Clean up the npm package?
Installing better-sqlite3 comes with a whopping 9MB deps/sqlite, which should really be cleaned up as either a post-install step, or ideally not even be there unless node-gyp doesn't see a binary it can grab for the OS/Node combination that npm install is running on (although that might not be possible).
(and 9MB might not seem like much, but it's an incredible footprint for small codebases that are themselves less than an MB in code and other deps =)
which should really be cleaned up as either a post-install step
I think this would break some use-cases that would then require a re-install every time you need to re-compile (e.g. because you switched Node or Electron versions). It also doesn't solve the actual problem: downloading the 9MB for no reason. Not shipping the 9MB as part of your distribution is your problem (e.g. for electron-builder my files config contains "!node_modules/better-sqlite3/{src,deps,benchmark}/**")

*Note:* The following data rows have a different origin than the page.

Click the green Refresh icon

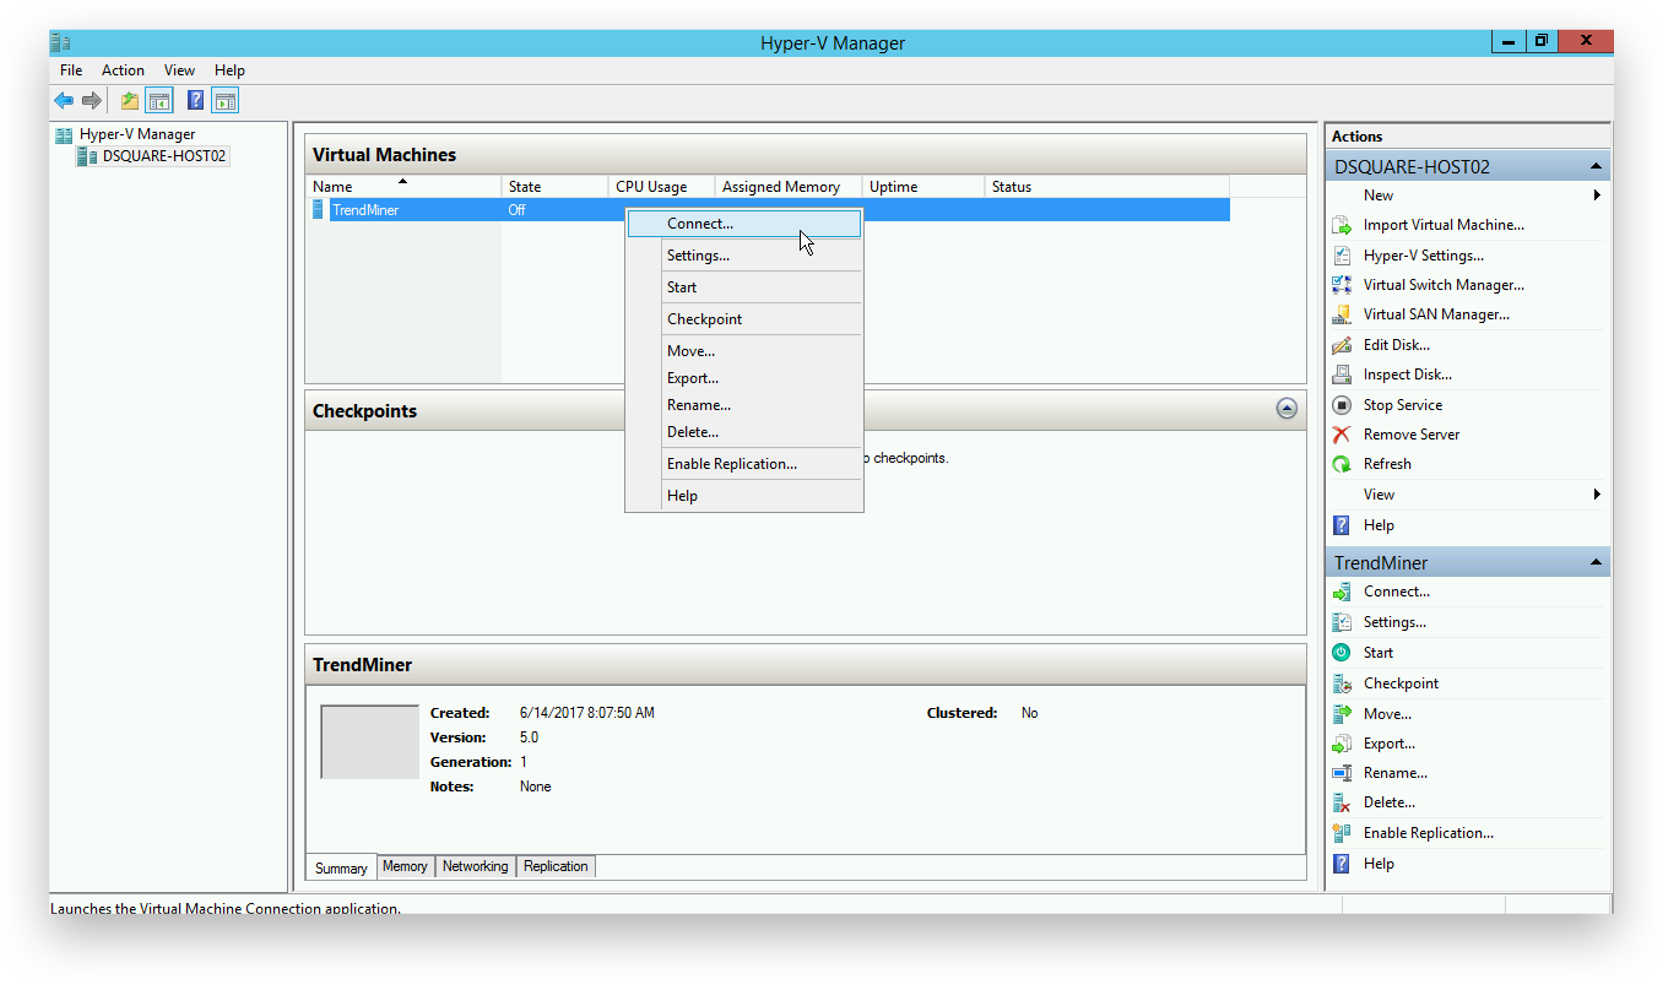[1342, 464]
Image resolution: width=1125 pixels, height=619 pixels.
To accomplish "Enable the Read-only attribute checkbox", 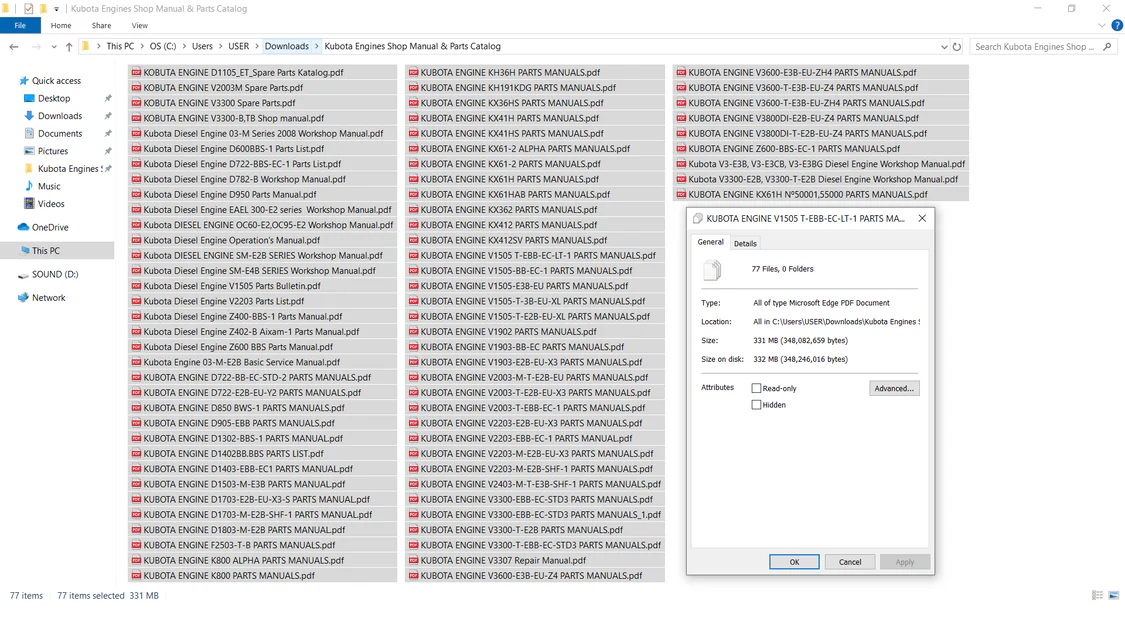I will [757, 388].
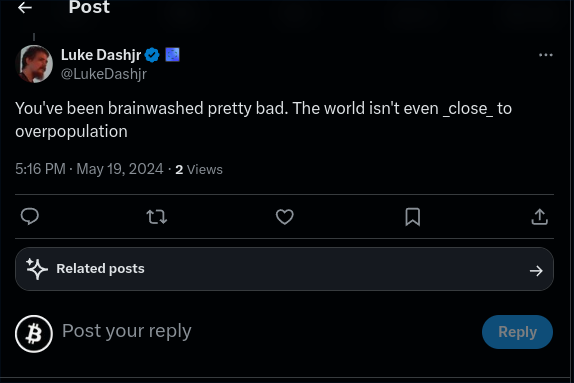Open Luke Dashjr's profile picture
Image resolution: width=574 pixels, height=383 pixels.
pos(34,64)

If the source is downloaded only when required, the question is from where is it downloaded? How reliable is that (you now need a second service to be online in addition to npm)? How is the integrity verified? Does that mean you need an internet connection if you need to re-compile better-sqlite3?
Maybe you can point to some projects that did something similar and how they solved all these open questions. I'm sure there are some we can look at. But I'm also not the one who makes these decisions.

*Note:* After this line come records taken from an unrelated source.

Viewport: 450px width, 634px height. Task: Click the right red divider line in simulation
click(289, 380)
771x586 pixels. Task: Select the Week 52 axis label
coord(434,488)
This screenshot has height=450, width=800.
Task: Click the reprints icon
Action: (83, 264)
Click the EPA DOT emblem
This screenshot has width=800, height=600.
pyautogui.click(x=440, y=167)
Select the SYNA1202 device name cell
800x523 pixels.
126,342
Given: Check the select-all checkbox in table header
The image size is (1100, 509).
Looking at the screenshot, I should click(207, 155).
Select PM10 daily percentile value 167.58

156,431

e.g. for electron-builder my files config contains
"!node_modules/better-sqlite3/{src,deps,benchmark}/**"
:point_up: this is the correct answer.
Not really, the repo should definitely have all the C++ source code and deps and benchmarks, but a release shouldn't. None of those files are actually related to running the lib as a dependency in a larger codebase. In this case needing to both "satisfy node-gyp" and "be a dependency" are at odds.

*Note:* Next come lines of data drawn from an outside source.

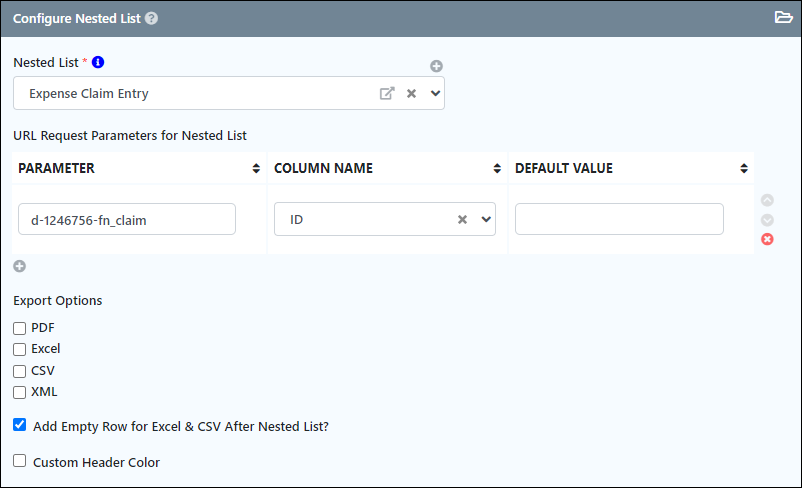Screen dimensions: 802x488
Task: Move parameter row down with arrow icon
Action: pos(767,220)
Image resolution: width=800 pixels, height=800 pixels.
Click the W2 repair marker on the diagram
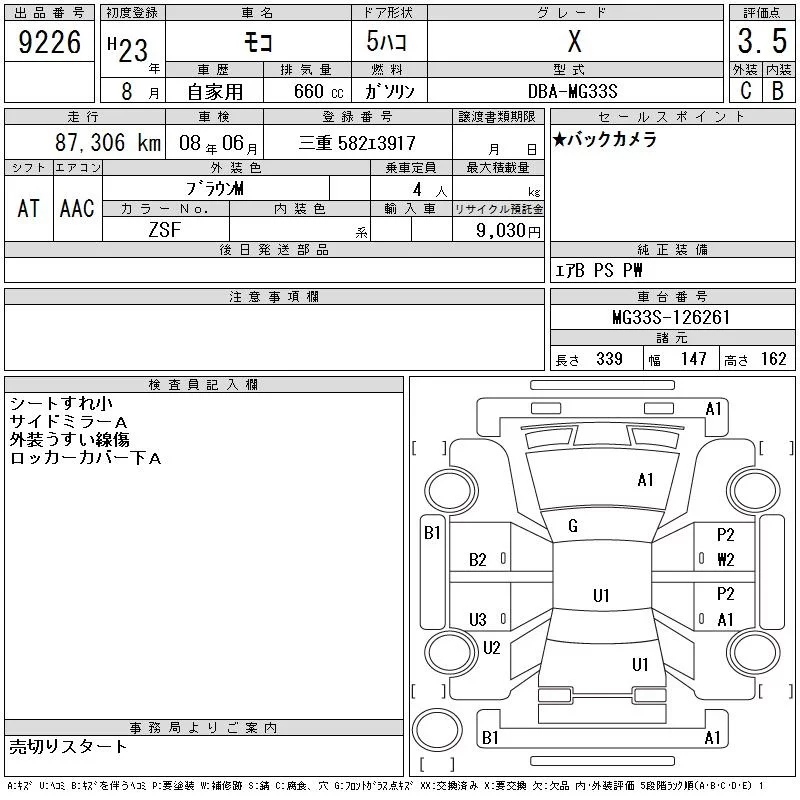coord(726,560)
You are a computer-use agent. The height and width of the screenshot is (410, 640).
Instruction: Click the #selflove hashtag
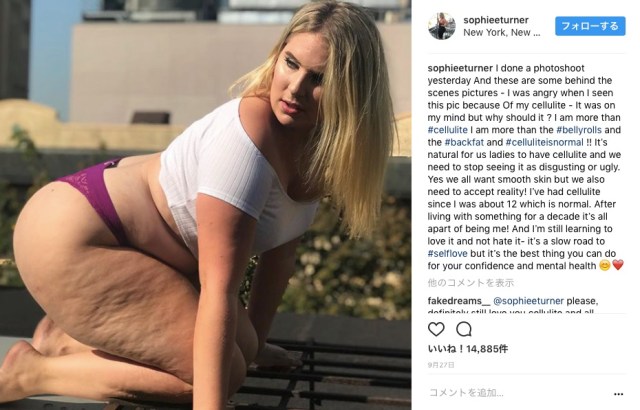[x=447, y=254]
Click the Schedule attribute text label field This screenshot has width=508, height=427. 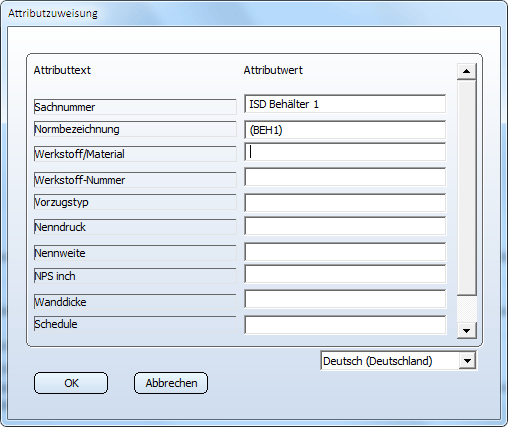pyautogui.click(x=135, y=324)
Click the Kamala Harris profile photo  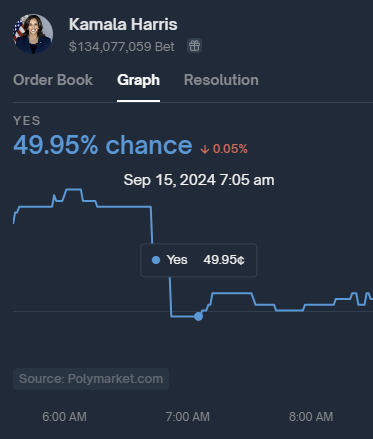[x=33, y=34]
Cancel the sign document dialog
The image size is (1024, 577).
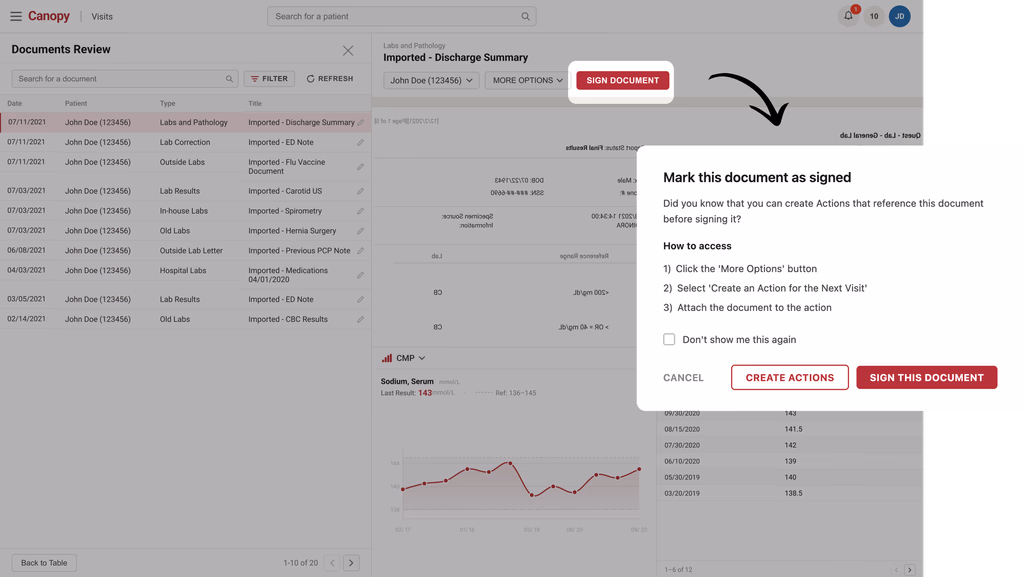coord(683,378)
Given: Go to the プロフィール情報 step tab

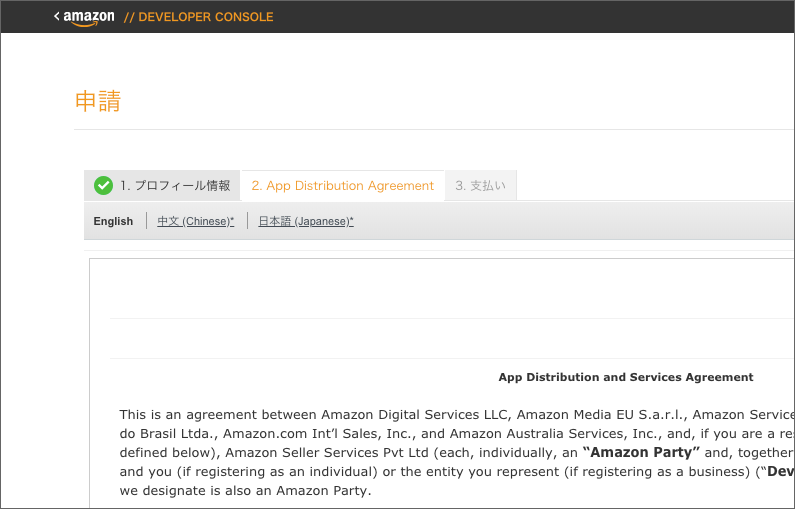Looking at the screenshot, I should (x=175, y=185).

So the above solution is the workaround for now =(
but a release shouldn't
I could be convinced that the benchmark code should be omitted, but the actual source must be present for node-gyp to compile on platforms and targets that aren't prebuilt (like, for example, Node v19 or beta versions of Electron)
while understandable, I really detest this aspect of node-gyp. there really should be a field in package.json that lets node-gyp tell npm to download "the to-compile-from-source part of the package most people will never need".